Comment êtes-vous arrivé à Pixar ?

Cela s’est fait de façon plutôt simple et banale. Je songeais à m’installer aux Etats-Unis ou au Canada, et je cherchais où je pourrais bien travailler ici.
Pixar m’est bien entendu venu à l’esprit, et par chance ils avaient un poste à pourvoir dans le département Camera et Mise et Scène.
J’ai postulé, j’ai passé un entretien téléphonique, puis un entretien sur place et on m’a offert le poste.

Vous avez réalisé des courts-métrages auparavant ( Strasse der Spezialisten en 2004, Olis Chance en 2006), en intégrant Pixar en tant que layout artist, espériez-vous réaliser un court-métrage d’animation ?

Non, à vrai dire.

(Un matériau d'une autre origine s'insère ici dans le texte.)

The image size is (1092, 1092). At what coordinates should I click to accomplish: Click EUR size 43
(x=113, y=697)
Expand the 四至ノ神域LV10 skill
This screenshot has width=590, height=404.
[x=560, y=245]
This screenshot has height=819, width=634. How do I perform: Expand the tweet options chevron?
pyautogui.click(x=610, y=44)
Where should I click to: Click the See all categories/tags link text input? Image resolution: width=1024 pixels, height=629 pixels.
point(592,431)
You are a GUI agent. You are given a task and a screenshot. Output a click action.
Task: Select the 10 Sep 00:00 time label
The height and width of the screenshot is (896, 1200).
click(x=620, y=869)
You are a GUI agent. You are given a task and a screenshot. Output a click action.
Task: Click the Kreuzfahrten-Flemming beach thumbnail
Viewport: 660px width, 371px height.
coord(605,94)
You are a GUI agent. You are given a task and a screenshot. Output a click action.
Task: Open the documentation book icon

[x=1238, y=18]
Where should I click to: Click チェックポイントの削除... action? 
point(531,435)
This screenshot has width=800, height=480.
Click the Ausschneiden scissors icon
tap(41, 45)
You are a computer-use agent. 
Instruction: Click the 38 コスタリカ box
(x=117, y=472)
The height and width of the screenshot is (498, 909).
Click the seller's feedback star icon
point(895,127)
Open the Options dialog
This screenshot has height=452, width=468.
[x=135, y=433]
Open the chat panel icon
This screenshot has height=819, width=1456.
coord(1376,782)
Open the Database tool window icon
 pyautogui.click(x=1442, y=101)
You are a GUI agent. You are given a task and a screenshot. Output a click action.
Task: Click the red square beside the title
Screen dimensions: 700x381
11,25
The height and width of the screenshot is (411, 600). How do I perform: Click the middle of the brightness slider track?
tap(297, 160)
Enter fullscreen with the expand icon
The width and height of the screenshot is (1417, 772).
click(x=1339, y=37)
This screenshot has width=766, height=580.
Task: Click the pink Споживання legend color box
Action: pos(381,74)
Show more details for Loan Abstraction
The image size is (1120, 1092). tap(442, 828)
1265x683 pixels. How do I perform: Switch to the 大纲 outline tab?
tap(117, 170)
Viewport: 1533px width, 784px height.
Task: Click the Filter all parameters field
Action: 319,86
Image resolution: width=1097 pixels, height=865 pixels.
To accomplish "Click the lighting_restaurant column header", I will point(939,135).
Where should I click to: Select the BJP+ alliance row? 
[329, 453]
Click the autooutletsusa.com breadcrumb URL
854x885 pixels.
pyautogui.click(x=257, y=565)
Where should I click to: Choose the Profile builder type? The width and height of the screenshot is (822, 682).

Lorsque j’ai décidé de m’expatrier de l’Allemagne, de quitter le Studio SOI, je pensais en avoir fini avec la réalisation. Je pensais essentiellement réaliser plus de projets artistiques et expérimentaux à côté. Mais l’envie m’a ensuite démangée de raconter une histoire dont je suis tombé sous le charme.

LE PARAPLUIE BLEU

Ce court se veut très photoréaliste, pourquoi ce choix ?

Ce choix s’est opéré, en réalité, assez tardivement. Cela s’est fait au cours du pitch. Une partie de mon pitch consistait à projeter une petite animation que j’avais réalisé, où j’avais filmé des visages en milieu urbain et les avais animés. La réaction de chacun à cette idée a été tellement étonnante, tellement magique, que nous avons commencé à évoquer l’idée de conserver ce sentiment de magie dans Le Parapluie Bleu.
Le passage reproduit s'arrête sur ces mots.